La nueva derecha que combine los valores conservadores y el enfoque económico de libertarios debería trabajar por reducir la intromisión del Estado en el funcionamiento social, mientras fortalece a los individuos, familias y comunidades, con la intención de crear nuevos hombres y mujeres que no conciban al Estado como un repartidor de dadivas, sino como una institución que administra la justicia cuando de transgresiones de la ley se trata.

La derecha conservadora y libertaria debe oponerse de manera radical a cualquier tipo de movimiento autoritario que intente reducir las libertades individuales, debe practicar como prioridad la disciplina fiscal, buscar un equilibrio en las balanzas de gastos e ingresos para el Estado, y procurar reducir la carga impositiva en los ciudadanos que gobierna al mínimo posible, tratando siempre de conseguir la mayor eficiencia en el uso de los recursos públicos.

Si la izquierda en su espectro más amplio decide agruparse alrededor del poder del Estado para monopolizar el funcionamiento económico, sus contrarios ideológicos no pueden/deberían copiarles.
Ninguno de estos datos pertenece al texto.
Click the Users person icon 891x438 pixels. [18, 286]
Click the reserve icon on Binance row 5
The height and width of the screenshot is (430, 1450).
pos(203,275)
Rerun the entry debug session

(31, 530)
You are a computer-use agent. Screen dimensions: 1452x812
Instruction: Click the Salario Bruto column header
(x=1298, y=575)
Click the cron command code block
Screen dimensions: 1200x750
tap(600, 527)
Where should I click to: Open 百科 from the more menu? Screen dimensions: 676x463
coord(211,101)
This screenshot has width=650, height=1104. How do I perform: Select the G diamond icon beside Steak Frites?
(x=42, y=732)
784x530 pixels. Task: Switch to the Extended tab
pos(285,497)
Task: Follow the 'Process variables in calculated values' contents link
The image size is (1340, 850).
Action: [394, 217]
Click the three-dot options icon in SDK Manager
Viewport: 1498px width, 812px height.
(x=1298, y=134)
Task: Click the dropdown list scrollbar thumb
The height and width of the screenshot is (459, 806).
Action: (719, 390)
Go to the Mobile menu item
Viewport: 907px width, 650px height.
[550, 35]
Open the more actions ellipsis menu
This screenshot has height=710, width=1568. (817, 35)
El mensaje intrínseco que bridan los gobiernos estatistas es que los ciudadanos son demasiado tontos para hacerse cargo de su propio dinero, y de su propia salud y educación, por tanto, ellos deben quitarles una buena parte de sus ingresos para poder gestionar el pago de sus actividades de vida, mientras dejan una jugosa comisión en manos de los burócratas del gobierno en el camino.

La economía parasitaria se desarrolla en torno a este concepto, en el que crece el número de dependientes estatales y empleados públicos, mientras disminuye la iniciativa privada, con el propósito de crear tantos dependientes estatales que le asegure al partido de turno los votos suficientes para una reelección.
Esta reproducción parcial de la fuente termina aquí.